▶ _TO BE DONE_
Rewrite the items from the line with "Click Burgos' green W result badge" up to and including the line with "I will pos(1419,41).", swapping "placeholder text" for "hint text" and leaving everything else untouched.

□ □ □

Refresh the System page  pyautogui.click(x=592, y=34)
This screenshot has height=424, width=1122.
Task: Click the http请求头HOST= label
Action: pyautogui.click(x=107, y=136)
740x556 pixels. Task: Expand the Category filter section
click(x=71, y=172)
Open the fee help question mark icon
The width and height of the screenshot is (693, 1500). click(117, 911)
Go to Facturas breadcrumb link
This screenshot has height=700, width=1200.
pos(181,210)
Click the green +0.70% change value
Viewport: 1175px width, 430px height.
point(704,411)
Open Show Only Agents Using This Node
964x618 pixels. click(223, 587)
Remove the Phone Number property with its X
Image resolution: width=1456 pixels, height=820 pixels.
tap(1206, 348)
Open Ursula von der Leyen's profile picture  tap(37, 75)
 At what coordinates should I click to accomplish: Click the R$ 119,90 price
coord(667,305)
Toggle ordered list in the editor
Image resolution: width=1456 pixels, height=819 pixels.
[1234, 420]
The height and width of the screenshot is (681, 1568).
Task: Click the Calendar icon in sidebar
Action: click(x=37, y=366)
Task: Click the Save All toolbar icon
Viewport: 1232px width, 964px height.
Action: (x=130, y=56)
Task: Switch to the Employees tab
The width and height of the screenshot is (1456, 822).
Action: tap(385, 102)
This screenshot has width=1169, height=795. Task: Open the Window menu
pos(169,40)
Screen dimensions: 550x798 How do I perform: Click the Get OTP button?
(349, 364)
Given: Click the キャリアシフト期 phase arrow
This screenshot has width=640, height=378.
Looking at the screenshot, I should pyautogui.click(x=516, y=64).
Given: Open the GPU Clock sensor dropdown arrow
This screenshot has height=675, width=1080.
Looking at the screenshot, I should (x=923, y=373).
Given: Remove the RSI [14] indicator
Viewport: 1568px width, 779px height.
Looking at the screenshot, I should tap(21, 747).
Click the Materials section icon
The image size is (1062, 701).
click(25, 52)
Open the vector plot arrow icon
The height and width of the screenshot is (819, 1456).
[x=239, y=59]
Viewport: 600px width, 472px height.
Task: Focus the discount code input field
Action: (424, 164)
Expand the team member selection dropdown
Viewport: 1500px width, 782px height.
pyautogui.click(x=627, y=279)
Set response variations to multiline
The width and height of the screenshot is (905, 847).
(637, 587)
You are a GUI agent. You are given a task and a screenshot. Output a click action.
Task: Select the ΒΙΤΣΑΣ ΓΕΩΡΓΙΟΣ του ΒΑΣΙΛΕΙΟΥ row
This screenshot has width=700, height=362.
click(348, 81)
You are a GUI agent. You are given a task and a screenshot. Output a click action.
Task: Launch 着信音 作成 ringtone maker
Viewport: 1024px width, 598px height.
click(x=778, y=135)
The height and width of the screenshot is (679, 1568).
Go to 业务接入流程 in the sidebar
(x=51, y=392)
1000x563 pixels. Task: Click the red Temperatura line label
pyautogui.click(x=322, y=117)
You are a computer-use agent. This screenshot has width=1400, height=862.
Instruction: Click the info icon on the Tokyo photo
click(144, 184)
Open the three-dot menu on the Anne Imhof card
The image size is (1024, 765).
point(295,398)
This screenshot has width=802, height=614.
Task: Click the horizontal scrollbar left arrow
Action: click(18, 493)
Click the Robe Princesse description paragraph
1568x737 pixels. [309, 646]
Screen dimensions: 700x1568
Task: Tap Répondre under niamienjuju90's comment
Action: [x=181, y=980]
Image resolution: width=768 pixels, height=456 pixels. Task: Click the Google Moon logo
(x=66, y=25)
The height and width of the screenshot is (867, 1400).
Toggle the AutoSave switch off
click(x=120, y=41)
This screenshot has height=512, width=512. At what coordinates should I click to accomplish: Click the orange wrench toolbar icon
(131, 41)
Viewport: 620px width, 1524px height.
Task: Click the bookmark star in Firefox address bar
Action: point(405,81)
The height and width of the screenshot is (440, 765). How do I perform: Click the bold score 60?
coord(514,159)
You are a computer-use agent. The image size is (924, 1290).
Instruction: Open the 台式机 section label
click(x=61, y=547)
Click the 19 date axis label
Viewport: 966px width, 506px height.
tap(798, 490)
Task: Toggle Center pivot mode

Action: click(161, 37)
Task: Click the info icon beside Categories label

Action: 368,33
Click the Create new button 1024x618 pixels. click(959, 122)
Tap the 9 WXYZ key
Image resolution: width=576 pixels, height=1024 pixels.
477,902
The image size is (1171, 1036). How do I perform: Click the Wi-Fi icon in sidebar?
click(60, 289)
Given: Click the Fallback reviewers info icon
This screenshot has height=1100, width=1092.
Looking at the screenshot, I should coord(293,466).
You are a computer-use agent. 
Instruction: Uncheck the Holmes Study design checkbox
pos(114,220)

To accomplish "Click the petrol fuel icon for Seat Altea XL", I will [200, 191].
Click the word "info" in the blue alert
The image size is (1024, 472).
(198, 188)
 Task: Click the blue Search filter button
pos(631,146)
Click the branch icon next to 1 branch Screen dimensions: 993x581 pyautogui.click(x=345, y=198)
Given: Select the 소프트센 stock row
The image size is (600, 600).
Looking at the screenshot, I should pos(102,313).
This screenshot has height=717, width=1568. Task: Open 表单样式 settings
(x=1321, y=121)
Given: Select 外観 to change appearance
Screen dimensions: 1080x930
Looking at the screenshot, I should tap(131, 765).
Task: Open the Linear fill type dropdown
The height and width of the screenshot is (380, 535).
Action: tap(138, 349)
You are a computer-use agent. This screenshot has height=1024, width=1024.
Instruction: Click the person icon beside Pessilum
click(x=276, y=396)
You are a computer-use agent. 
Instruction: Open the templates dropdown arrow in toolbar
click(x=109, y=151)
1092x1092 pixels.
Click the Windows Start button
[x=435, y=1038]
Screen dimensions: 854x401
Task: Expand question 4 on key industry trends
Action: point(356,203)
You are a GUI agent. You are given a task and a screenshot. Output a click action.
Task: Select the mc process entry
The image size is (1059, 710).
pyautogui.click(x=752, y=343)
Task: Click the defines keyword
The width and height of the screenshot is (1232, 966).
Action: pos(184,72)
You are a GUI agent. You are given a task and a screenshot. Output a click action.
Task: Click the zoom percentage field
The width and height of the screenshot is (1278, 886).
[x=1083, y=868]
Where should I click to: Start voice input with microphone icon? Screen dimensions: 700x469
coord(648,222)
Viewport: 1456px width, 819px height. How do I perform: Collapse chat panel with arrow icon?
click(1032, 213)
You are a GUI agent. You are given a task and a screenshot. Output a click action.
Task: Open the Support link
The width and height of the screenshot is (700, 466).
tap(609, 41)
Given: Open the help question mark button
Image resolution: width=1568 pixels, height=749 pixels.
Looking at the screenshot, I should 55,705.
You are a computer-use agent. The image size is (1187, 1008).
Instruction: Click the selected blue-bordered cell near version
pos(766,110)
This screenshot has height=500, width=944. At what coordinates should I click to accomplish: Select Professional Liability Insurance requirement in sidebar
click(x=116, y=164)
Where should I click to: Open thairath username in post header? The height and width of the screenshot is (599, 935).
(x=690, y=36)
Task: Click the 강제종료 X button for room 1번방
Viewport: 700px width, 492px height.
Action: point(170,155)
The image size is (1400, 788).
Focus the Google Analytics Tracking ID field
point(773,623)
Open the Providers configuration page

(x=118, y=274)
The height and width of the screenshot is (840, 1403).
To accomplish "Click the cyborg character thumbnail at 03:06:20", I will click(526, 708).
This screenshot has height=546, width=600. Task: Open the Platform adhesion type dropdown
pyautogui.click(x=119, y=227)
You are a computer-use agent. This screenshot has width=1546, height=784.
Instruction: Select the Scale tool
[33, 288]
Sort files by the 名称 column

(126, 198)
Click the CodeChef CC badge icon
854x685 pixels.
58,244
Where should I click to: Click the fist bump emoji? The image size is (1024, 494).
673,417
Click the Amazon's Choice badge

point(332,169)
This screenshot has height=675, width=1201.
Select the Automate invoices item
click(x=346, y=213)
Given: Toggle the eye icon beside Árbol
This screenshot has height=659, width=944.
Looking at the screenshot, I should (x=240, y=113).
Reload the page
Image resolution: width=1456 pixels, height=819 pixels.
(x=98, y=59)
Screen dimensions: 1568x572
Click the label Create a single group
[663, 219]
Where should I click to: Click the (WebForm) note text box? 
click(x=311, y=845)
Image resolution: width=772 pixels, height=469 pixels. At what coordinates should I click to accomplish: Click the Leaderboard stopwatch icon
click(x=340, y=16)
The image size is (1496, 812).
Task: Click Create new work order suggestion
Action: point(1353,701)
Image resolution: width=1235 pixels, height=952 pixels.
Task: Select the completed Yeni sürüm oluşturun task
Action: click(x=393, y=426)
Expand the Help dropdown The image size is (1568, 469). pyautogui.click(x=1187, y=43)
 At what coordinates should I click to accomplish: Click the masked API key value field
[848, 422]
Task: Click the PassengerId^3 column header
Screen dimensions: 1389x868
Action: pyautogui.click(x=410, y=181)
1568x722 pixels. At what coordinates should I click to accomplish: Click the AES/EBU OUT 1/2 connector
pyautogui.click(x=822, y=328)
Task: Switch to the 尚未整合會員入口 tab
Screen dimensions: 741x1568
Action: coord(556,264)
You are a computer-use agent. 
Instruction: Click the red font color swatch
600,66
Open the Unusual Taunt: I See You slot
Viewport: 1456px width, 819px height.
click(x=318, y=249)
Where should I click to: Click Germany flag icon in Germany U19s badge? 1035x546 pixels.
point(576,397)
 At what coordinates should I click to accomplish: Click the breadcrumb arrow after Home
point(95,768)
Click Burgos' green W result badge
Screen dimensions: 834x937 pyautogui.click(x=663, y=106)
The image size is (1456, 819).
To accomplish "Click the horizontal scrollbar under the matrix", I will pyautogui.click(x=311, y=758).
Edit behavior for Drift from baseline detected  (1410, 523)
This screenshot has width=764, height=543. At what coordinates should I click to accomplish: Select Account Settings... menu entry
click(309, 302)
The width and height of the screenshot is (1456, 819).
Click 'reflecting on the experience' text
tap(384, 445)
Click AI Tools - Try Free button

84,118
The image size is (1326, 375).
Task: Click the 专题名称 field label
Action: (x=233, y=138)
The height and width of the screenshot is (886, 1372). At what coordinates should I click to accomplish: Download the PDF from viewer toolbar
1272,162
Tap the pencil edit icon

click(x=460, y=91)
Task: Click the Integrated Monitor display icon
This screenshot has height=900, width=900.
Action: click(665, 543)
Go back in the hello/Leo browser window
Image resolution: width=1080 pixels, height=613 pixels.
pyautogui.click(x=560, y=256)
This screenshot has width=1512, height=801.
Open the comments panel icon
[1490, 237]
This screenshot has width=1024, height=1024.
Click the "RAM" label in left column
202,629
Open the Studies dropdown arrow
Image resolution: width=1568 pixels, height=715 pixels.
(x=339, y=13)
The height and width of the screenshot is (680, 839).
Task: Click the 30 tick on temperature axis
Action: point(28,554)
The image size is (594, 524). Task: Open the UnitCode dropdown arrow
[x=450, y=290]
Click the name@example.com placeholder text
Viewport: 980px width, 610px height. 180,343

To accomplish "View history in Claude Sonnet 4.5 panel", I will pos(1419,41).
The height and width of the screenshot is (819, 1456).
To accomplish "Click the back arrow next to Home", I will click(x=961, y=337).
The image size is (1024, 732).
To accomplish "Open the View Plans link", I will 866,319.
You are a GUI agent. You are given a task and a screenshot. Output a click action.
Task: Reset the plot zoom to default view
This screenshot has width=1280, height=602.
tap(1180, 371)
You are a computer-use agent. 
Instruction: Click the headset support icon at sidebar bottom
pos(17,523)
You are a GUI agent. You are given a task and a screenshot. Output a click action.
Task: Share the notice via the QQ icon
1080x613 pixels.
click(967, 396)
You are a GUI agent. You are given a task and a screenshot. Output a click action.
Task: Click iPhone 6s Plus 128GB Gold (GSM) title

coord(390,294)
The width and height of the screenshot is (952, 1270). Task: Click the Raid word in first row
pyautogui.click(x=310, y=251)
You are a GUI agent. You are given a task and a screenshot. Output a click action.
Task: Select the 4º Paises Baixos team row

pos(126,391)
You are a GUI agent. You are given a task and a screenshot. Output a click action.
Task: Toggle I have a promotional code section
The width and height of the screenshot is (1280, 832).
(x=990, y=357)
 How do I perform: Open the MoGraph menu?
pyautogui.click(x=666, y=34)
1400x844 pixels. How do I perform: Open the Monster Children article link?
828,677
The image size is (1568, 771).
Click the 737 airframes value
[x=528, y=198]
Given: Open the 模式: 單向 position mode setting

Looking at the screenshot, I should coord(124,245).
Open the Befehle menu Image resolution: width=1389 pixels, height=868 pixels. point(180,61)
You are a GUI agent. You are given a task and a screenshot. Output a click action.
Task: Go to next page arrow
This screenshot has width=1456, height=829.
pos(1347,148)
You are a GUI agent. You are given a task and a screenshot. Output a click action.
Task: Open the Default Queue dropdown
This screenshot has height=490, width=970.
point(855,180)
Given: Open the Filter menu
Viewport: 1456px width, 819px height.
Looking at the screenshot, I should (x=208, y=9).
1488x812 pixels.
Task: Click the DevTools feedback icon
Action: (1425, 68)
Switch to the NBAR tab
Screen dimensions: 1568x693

□ □ □

▶ _COMPLETE ANSWER_
Click Burgos' green W result badge
Screen dimensions: 834x937 pyautogui.click(x=663, y=106)
The image size is (1456, 819).
To accomplish "Click the horizontal scrollbar under the matrix", I will pyautogui.click(x=311, y=758).
Edit behavior for Drift from baseline detected  (1410, 523)
This screenshot has width=764, height=543. At what coordinates should I click to accomplish: Select Account Settings... menu entry
click(309, 302)
The width and height of the screenshot is (1456, 819).
Click 'reflecting on the experience' text
tap(384, 445)
Click AI Tools - Try Free button

84,118
The image size is (1326, 375).
Task: Click the 专题名称 field label
Action: (x=233, y=138)
The height and width of the screenshot is (886, 1372). At what coordinates should I click to accomplish: Download the PDF from viewer toolbar
1272,162
Tap the pencil edit icon

click(x=460, y=91)
Task: Click the Integrated Monitor display icon
This screenshot has height=900, width=900.
Action: click(665, 543)
Go back in the hello/Leo browser window
Image resolution: width=1080 pixels, height=613 pixels.
pyautogui.click(x=560, y=256)
This screenshot has width=1512, height=801.
Open the comments panel icon
[1490, 237]
This screenshot has width=1024, height=1024.
Click the "RAM" label in left column
202,629
Open the Studies dropdown arrow
Image resolution: width=1568 pixels, height=715 pixels.
(x=339, y=13)
The height and width of the screenshot is (680, 839).
Task: Click the 30 tick on temperature axis
Action: point(28,554)
The image size is (594, 524). Task: Open the UnitCode dropdown arrow
[x=450, y=290]
Click the name@example.com hint text
Viewport: 980px width, 610px height. 180,343

To accomplish "View history in Claude Sonnet 4.5 panel", I will pos(1419,41).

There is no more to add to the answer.